While NBA player Jason Collins' "coming out" party is just beginning — and make no mistake, this is huge for the NBA and male professional sports everywhere — several female professional athletes have already publicly embraced their sexuality. The WNBA, UFC, Women's Professional Soccer, and many more women's leagues with "major" male counterparts have welcomed out LGBT athletes for years, though they have not garnered the same magnitude of respect as males.
The reasoning seems simple enough — NBA or NFL athletes, for example, face much more backlash from millions of fans (and players) who simply assume that there's no way the "tough" and "masculine" guys they watch on TV are gay. Women athletes, on the other hand, don't get as much publicity in anything they do, much less coming out as LGBT.

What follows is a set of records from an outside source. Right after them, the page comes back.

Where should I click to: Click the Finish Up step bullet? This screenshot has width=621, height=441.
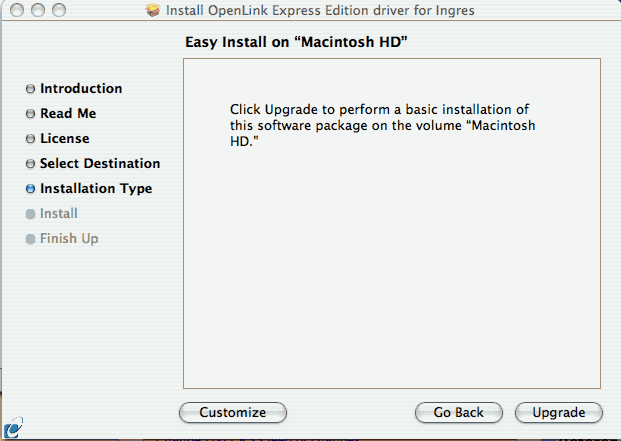[x=30, y=239]
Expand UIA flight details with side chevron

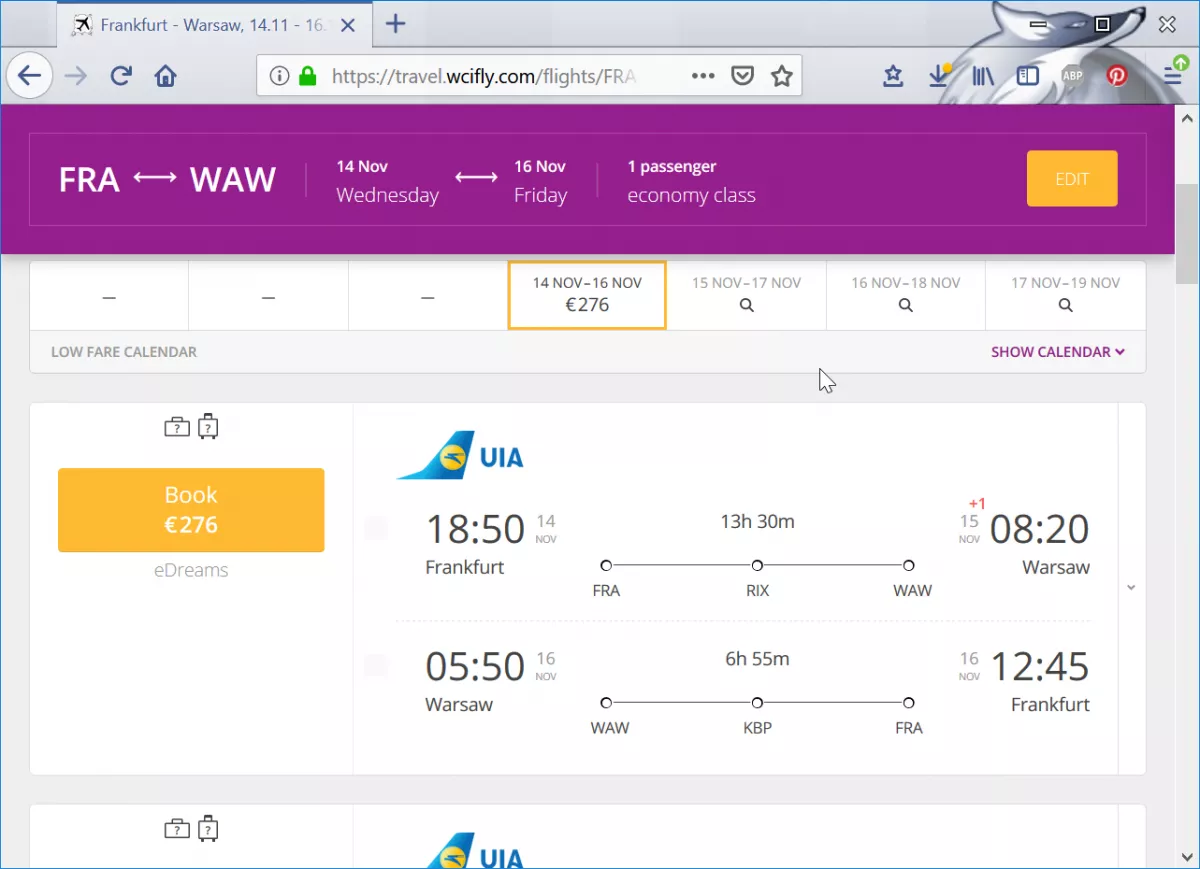click(x=1131, y=588)
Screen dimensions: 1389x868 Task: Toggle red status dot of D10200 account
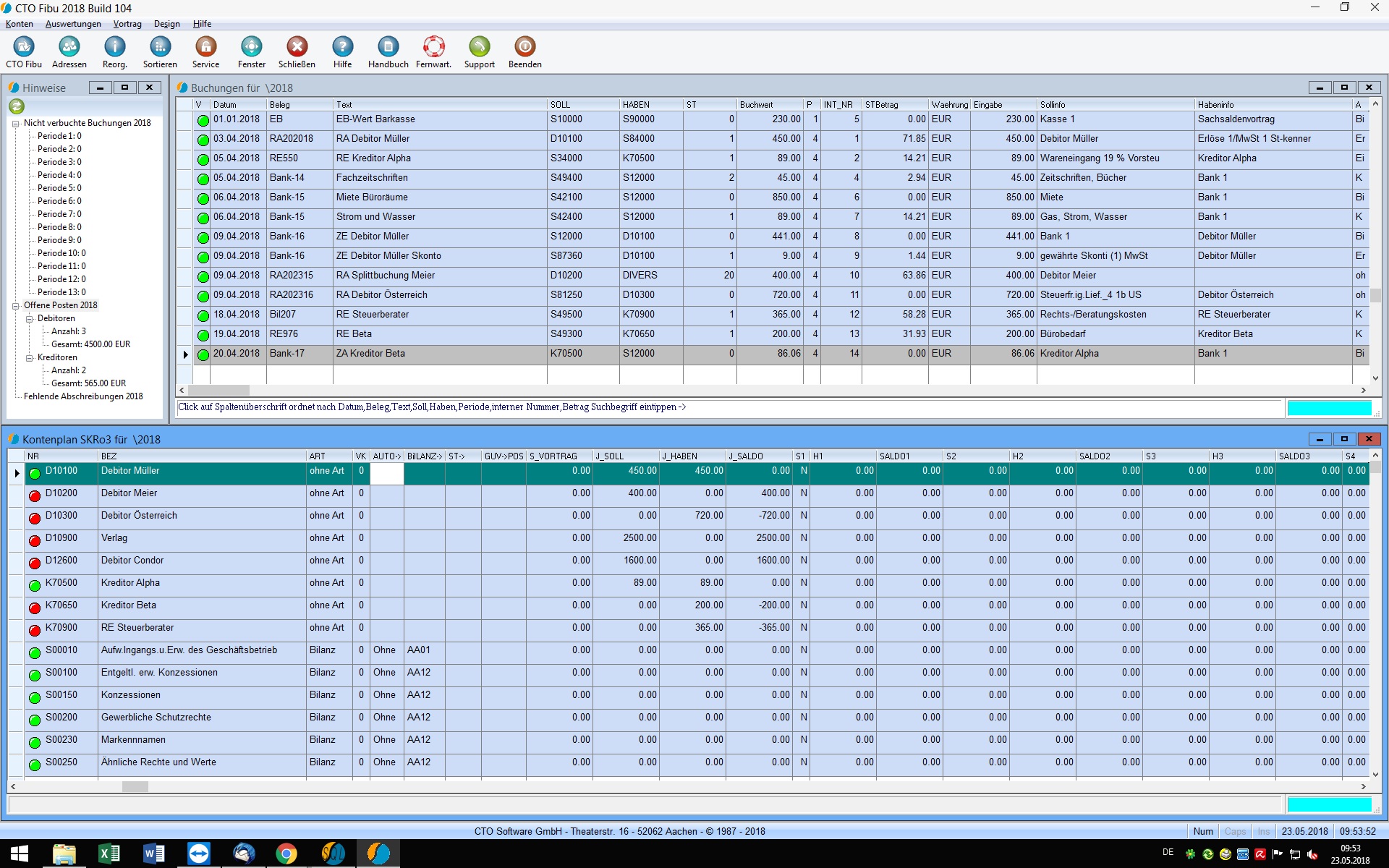click(34, 496)
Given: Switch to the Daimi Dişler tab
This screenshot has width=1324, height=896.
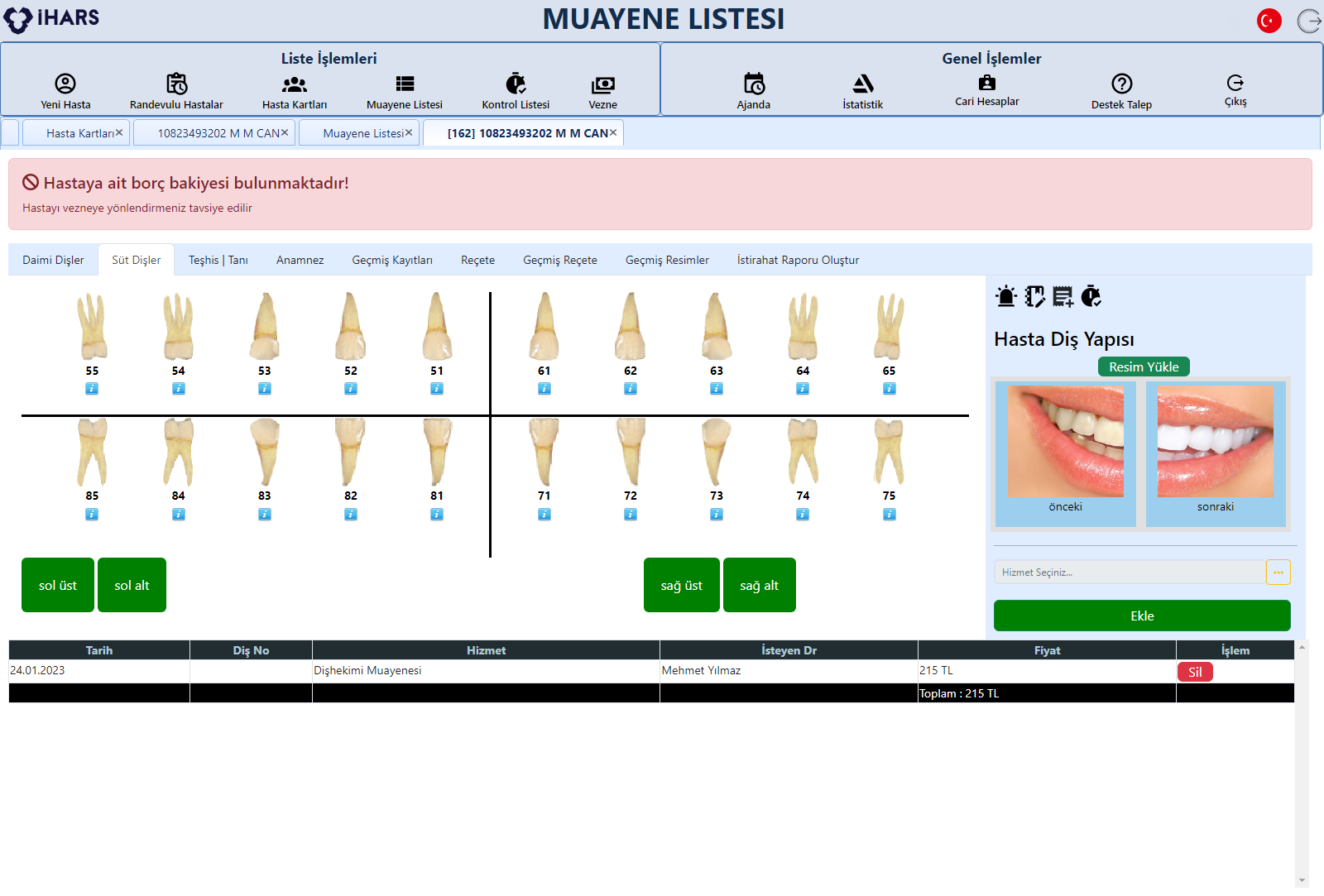Looking at the screenshot, I should tap(53, 260).
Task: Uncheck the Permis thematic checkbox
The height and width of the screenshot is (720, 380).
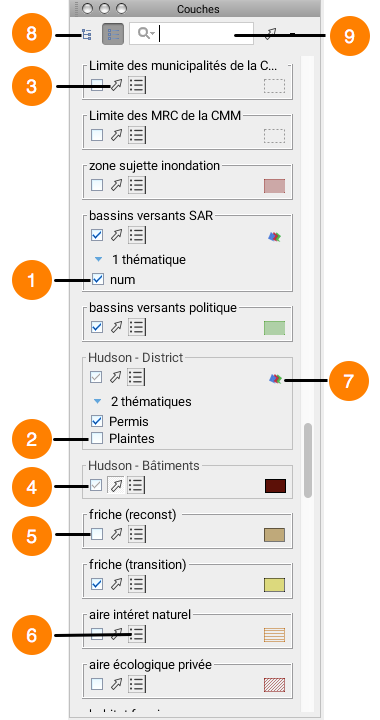Action: click(97, 421)
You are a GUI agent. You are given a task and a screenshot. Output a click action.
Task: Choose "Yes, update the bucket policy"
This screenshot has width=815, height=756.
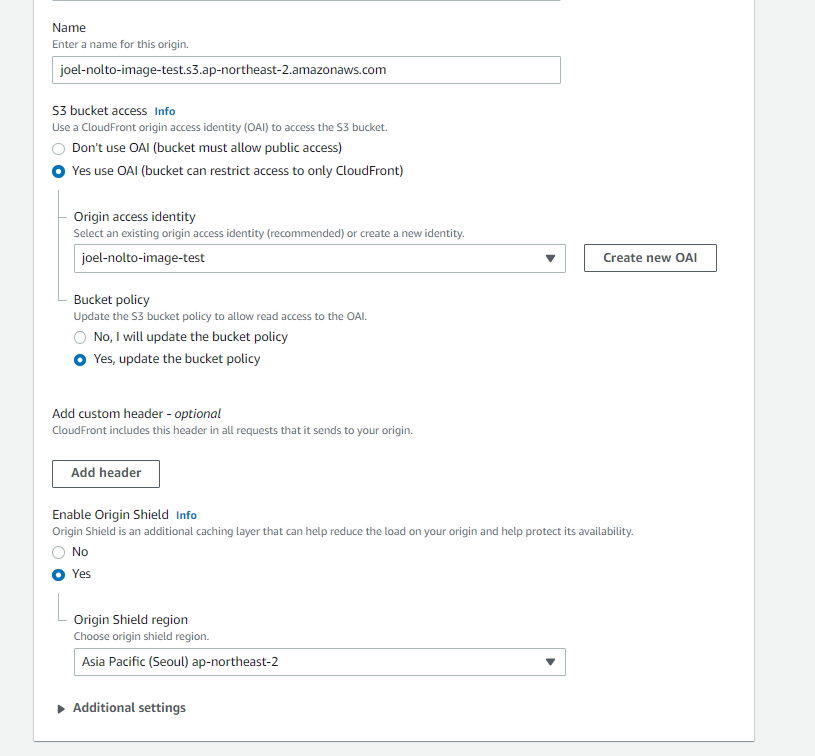point(80,359)
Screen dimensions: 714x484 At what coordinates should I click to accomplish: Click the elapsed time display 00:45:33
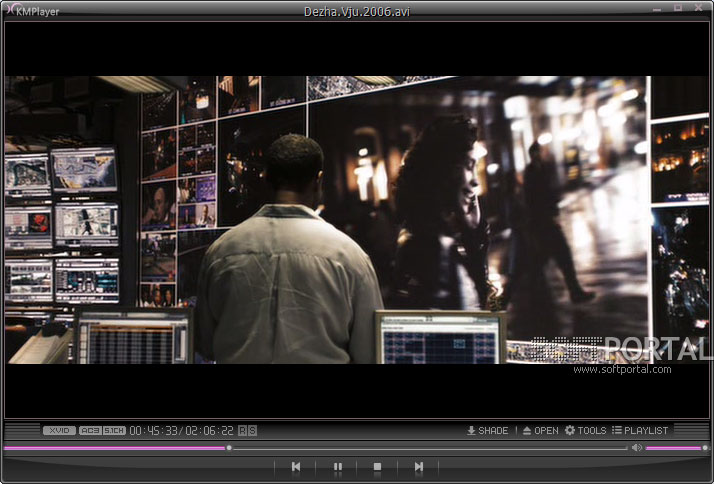tap(154, 430)
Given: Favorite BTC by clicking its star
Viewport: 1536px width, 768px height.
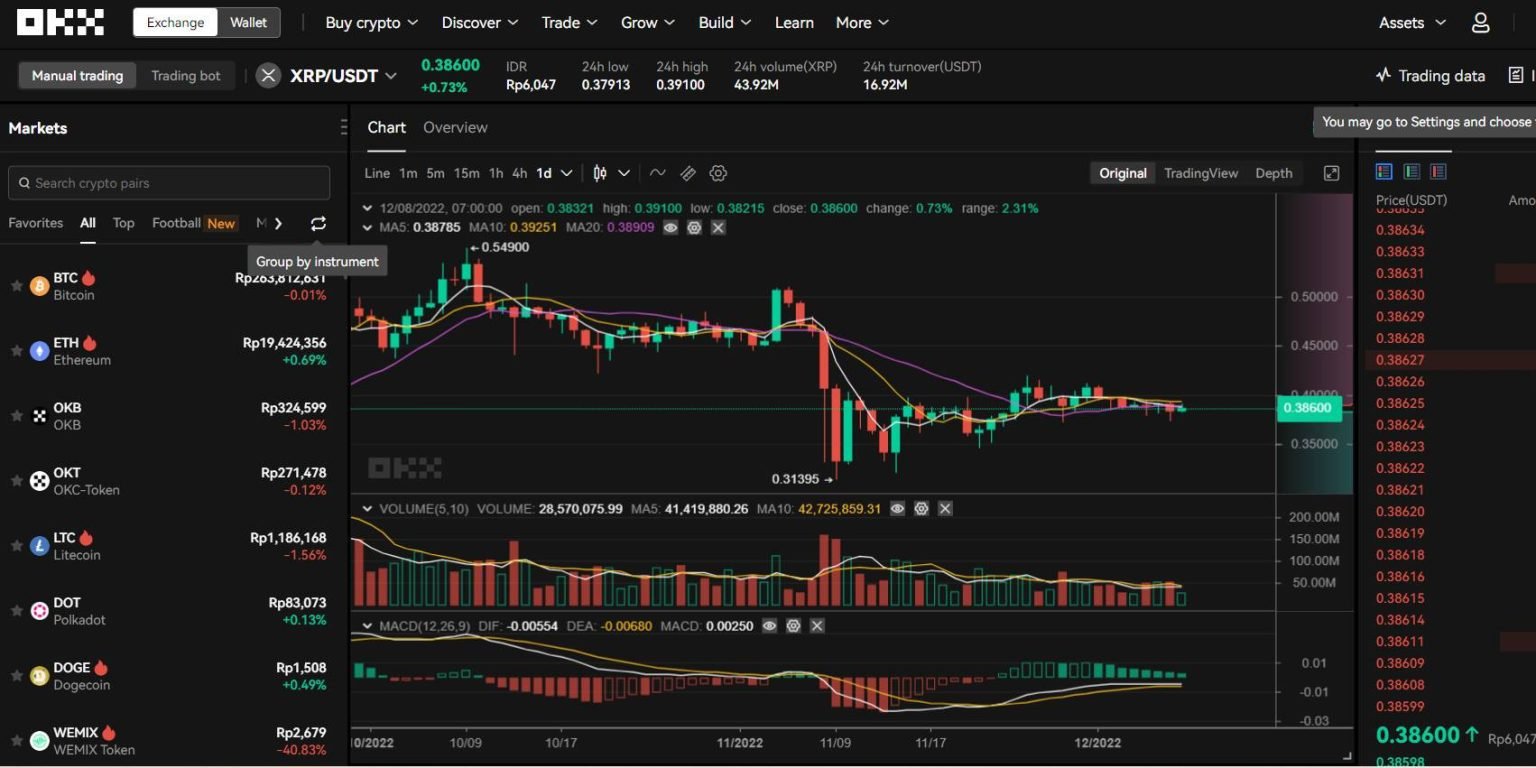Looking at the screenshot, I should (16, 285).
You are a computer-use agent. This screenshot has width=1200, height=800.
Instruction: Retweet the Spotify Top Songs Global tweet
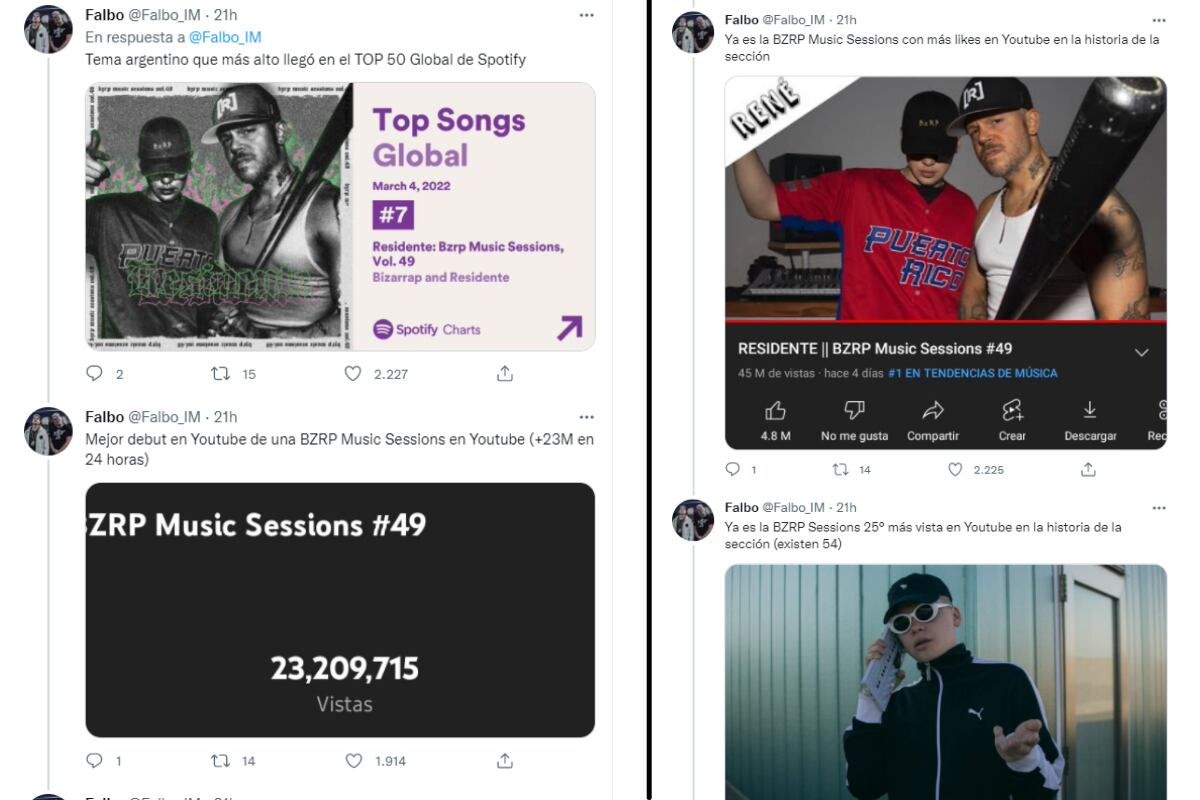221,374
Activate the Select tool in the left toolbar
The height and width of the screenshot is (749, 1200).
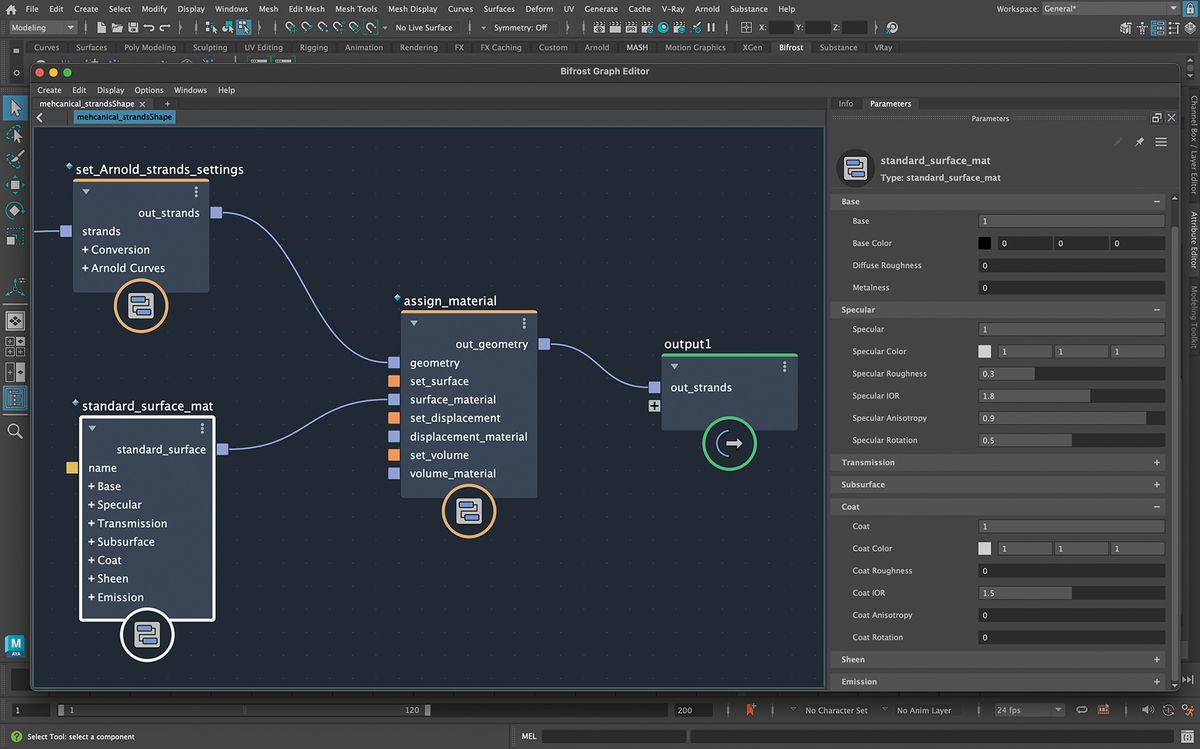pos(14,107)
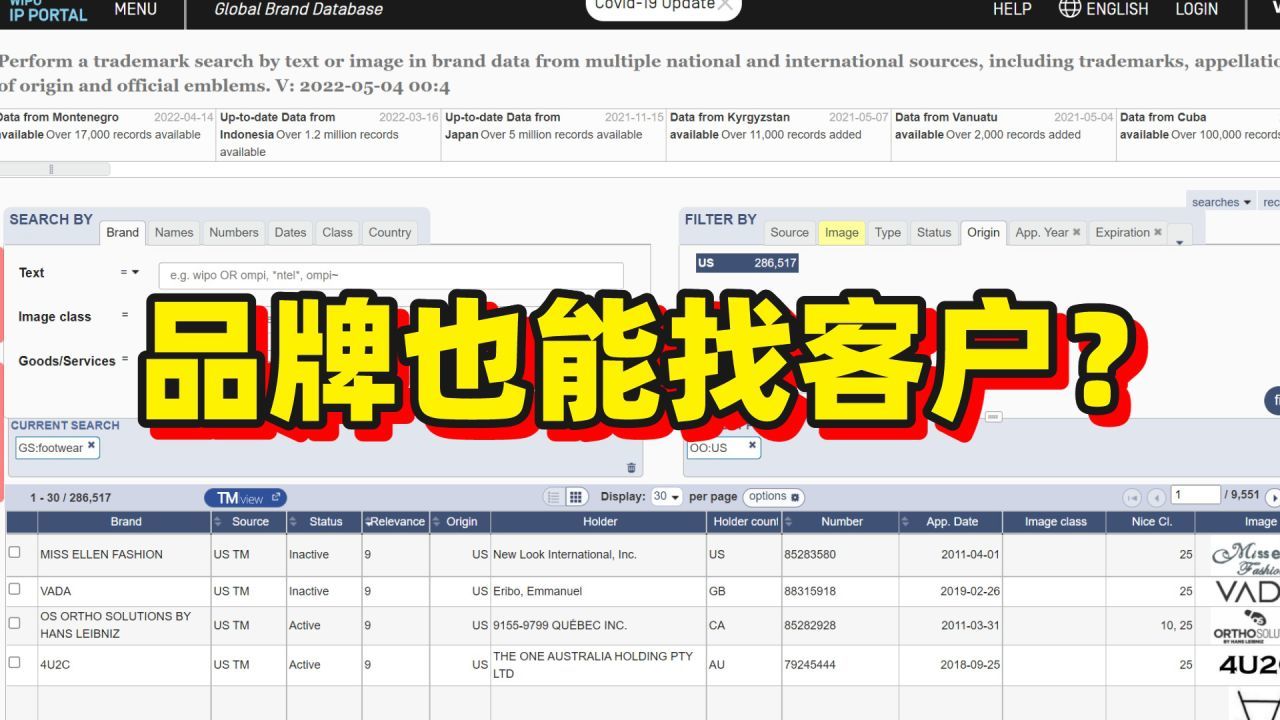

Here are 5 openly LGBT current professional women athletes you might (or might not) know:
1. Brittney Griner
The Baylor basketball phenom known for her height and her dunks acknowledged in a series of interviews following her #1 WNBA draft pick that she is a lesbian. (Seimone Augustus and Ann Wauters are also current/recent openly lesbian WNBA players.) Griner has spoken about being bullied, both growing up and even as she gained popularity at Baylor. But she said she has always been open about her sexuality, and in doing so is a perfect role model for young athletes of any gender who are uncomfortable about coming out.
2. Megan Rapinoe
Rapinoe, a member of the U.S. Women's National Soccer Team, has played the sport professionally since 2009 and came out publicly last year in an interview with Out magazine. (The team's coach Pia Sundhage is a lesbian, as is fellow soccer player Lori Lindsey.) In the interview, Rapinoe speculated that female athletes are generally more accepting of lesbian teammates. "It's very open and widely supported [in women's sports]," she said. But "for males, it's not that way at all. It's sad." Rapinoe added that she has a girlfriend of three years, a fellow soccer player who is from Australia.
3. Fallon Fox
A mixed martial artist who hopes to make it to the UFC, Fox is a transgender woman — born anatomically male, but has had several surgeries to make her anatomically female — and she always knew her battle for acceptance would be more difficult than those of most LGBT athletes. She has faced criticism this year from male and female fighters alike for wanting to fight with other women, most of whom claim she is lying about her gender identity to win more fights. But Helen J. Carroll, an advocate for LGBT athletes, dismissed this: "The short answer is the transgender woman is a woman, and when she transitions, she takes testosterone-blocking hormones, so when she does end up competing, she has less testosterone in her system than her competitors do." Hopefully, Fox will garner more acceptance for being who she is as her career progresses.
4. Vicky Galindo
This professional softball player first publicly acknowledged her bisexuality in a pre-Beijing Olympics edition of The Advocate featuring LGBT athletes. When Galindo first joined the Olympic team in 2008, she had no idea how her teammates would react to having a bisexual team member. But her close friend and roommate on the team encouraged her to share her feelings with the rest of the team, and when she came out to them, she learned they were extremely accepting — "regardless of sexuality," she added. She later learned the impact on her team was greater than she could have imagined, when teammate Lauren Lappin came out as a lesbian and credited her decision to Galindo.
5. Liz Carmouche
When the UFC added its first women's division earlier this year, Carmouche made headlines by not only participating in the first women's fight, but also by becoming the first LGBT athlete in the UFC — male or female. A former Marine, "Girl-Rilla" quickly rose to popularity with key wins in the Strikeforce and Invictus mixed martial arts promotions after serving in the military for 5 years. When UFC President Dana White signed Carmouche, he said he takes cases of homophobia very seriously among his fighters and completely supports Carmouche's fighting prowess and sexuality. She headlined UFC 157 in February, fighting bantamweight champion Ronda Rousey — who, incidentally, is one of the people bashing Fallon Fox. Even though Carmouche lost that fight, she continues to be a force for equality in the UFC.